The correlation is a motif-shape similarity: it rewards matching the relative preference pattern across positions, not the absolute weight magnitudes.

search

search(
    reference,
    gibbs_matrices,
    threshold=0.7,
    top_n=3,
    hla_filter=None,
    always_top_n=False,
)

Return {(gibbs_name, ref_formatted): correlation} for top-N hits.

By default a hit must score >= threshold to be returned, so a cluster may yield fewer than top_n rows (or none). When always_top_n is set, every cluster returns its top_n best matches regardless of threshold — the threshold then only annotates confidence downstream, it never drops a row.

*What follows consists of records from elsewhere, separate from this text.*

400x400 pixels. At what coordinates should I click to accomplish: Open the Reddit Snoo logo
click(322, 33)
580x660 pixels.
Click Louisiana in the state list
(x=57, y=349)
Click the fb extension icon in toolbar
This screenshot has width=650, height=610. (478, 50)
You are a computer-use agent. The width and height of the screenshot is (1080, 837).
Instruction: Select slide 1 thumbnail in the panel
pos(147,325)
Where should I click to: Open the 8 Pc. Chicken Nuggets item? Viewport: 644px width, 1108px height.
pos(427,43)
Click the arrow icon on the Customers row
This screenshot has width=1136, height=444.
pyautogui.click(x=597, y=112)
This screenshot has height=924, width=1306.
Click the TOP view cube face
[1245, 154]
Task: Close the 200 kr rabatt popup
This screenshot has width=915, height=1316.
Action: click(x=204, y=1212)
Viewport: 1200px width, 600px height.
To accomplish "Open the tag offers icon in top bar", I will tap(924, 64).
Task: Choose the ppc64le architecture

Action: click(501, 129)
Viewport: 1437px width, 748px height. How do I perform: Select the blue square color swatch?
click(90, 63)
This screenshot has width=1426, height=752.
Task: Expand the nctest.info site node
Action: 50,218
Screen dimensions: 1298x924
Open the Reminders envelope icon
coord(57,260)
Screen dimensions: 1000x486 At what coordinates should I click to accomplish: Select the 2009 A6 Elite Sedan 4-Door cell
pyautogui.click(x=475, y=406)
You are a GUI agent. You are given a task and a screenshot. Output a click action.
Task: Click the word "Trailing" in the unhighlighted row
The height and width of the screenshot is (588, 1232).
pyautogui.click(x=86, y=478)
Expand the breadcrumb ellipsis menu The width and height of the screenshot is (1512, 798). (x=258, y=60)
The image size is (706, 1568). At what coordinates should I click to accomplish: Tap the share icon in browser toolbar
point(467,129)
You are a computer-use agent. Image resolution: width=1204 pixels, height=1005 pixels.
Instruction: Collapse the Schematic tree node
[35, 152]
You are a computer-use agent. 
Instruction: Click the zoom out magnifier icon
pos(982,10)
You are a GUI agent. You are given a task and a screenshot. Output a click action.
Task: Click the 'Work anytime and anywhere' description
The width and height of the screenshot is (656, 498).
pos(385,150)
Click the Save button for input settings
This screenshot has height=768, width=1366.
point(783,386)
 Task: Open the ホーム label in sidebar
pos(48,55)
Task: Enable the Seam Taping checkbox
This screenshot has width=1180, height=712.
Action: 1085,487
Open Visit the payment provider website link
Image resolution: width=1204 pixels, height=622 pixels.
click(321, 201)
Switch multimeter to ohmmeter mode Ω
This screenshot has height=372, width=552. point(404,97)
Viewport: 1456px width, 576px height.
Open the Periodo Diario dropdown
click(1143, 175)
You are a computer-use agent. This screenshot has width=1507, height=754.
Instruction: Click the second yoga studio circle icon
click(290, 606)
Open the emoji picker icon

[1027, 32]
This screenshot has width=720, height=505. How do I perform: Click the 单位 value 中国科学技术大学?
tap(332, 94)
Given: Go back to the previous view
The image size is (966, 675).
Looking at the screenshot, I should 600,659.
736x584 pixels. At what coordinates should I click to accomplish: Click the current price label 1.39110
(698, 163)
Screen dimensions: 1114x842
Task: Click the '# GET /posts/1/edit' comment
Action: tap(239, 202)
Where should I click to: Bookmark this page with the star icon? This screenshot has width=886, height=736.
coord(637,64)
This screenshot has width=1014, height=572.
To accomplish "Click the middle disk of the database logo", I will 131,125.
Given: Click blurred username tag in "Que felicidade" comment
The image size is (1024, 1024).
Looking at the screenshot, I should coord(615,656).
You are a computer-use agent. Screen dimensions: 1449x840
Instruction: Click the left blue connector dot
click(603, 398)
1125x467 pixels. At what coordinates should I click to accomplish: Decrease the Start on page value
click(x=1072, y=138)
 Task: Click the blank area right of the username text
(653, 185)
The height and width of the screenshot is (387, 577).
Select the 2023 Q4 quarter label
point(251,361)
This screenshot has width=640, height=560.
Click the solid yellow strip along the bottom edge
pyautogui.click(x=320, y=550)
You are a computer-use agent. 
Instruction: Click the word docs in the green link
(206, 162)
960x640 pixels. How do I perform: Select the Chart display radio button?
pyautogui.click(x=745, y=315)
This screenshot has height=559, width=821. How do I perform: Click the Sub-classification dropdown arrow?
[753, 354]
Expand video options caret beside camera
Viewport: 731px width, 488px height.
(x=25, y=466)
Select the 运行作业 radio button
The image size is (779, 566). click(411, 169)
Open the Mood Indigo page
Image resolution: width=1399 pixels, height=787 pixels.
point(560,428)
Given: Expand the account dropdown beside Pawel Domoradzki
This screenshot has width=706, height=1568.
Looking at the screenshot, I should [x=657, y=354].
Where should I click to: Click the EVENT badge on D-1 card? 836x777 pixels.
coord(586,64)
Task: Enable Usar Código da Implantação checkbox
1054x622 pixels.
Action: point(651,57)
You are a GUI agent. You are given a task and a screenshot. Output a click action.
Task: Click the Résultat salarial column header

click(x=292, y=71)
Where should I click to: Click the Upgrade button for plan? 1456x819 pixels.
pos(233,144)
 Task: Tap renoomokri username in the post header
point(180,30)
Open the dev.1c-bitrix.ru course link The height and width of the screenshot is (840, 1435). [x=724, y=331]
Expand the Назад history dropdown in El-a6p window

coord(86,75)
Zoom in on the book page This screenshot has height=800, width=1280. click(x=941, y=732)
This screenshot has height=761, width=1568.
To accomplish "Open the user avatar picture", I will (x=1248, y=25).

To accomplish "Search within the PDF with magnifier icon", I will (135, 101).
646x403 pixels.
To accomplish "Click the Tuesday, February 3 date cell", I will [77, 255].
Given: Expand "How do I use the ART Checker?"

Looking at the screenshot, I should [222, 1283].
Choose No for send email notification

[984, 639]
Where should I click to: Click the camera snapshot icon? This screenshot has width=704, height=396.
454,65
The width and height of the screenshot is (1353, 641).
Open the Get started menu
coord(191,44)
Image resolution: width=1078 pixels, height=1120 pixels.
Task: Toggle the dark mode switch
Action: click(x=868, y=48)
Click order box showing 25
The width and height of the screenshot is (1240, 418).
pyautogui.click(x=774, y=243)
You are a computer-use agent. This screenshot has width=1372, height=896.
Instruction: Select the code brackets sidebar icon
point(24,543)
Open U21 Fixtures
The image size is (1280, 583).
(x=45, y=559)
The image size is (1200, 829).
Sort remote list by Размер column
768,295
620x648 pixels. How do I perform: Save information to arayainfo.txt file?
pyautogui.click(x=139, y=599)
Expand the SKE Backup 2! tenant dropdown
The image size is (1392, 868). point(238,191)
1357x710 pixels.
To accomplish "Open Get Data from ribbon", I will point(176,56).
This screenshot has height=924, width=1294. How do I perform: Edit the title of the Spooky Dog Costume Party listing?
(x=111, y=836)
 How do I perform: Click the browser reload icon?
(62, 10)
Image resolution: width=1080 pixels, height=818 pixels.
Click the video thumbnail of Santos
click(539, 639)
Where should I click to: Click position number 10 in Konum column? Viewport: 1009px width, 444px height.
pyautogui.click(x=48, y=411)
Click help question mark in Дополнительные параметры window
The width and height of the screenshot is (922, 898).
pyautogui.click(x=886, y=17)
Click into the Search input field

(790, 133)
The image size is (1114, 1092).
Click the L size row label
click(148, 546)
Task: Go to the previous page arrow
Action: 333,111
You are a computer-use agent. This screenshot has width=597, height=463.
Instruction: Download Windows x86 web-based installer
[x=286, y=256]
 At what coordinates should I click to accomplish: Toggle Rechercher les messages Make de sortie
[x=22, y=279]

Source code in src/mhc_tp/engine/search.py
def search(
    reference: pd.DataFrame,
    gibbs_matrices: dict[str, np.ndarray],
    threshold: float = 0.70,
    top_n: int = 3,
    hla_filter: list[str] | None = None,
    always_top_n: bool = False,
) -> dict[tuple[str, str], float]:
    """Return ``{(gibbs_name, ref_formatted): correlation}`` for top-N hits.

    By default a hit must score ``>= threshold`` to be returned, so a cluster
    may yield fewer than ``top_n`` rows (or none). When ``always_top_n`` is set,
    every cluster returns its ``top_n`` best matches regardless of threshold —
    the threshold then only annotates confidence downstream, it never drops a
    row.
    """
    ref_arr, max_positions = build_reference_array(reference)
    names = list(gibbs_matrices.keys())

    padded = np.zeros((len(names), max_positions, N_AMINO_ACIDS), dtype=np.float32)
    for i, name in enumerate(names):
        m = gibbs_matrices[name]
        padded[i, : m.shape[0], : m.shape[1]] = m

    mask = np.ones(len(reference), dtype=np.bool_)
    if hla_filter:
        mask = reference["formatted"].isin(hla_filter).to_numpy()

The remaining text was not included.